Saved data entries
-- Opening Marker --
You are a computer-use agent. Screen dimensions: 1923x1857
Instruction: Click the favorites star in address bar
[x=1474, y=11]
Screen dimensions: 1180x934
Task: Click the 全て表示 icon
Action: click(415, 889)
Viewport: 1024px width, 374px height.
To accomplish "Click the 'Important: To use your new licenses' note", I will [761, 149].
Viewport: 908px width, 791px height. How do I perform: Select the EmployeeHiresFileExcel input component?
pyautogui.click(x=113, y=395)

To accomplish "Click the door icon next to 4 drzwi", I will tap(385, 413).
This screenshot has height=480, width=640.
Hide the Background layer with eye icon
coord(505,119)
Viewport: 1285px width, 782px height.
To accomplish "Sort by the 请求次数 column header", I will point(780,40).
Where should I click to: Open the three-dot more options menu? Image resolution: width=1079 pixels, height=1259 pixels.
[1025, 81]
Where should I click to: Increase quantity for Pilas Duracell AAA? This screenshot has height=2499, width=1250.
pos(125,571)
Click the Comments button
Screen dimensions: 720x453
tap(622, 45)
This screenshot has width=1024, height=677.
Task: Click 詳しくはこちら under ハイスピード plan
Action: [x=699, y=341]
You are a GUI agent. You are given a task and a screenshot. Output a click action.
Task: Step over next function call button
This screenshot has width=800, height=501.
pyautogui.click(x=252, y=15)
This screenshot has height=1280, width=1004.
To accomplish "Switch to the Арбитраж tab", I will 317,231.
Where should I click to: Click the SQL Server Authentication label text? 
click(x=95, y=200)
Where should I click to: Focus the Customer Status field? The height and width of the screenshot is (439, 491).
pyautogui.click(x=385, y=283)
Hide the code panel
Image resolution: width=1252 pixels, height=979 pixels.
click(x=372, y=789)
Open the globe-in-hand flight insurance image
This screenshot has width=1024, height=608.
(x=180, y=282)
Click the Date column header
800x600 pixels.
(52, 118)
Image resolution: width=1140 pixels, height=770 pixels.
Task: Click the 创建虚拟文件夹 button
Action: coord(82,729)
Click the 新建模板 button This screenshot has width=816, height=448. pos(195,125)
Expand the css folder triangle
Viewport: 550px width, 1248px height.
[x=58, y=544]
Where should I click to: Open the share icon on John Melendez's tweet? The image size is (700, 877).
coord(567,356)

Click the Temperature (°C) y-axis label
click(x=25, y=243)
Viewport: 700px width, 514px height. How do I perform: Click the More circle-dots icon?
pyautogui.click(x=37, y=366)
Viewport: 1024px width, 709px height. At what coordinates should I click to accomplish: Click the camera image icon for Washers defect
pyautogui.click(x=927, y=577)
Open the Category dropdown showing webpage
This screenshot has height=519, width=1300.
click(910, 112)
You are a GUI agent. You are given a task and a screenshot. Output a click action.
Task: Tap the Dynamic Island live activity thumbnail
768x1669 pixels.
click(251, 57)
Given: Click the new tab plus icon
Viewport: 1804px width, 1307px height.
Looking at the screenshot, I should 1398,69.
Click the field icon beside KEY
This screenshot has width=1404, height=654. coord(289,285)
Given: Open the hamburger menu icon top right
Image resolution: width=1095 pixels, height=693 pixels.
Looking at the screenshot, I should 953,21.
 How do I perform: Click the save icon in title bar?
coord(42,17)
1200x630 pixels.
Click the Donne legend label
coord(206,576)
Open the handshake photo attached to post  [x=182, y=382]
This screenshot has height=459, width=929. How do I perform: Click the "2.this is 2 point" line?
-- Closing Marker --
Problem to work on → Only lines containing the string "next" belong in the answer; find them in the data above and copy them.

Answer to this task →
To accomplish "Click the door icon next to 4 drzwi", I will tap(385, 413).
Task: Step over next function call button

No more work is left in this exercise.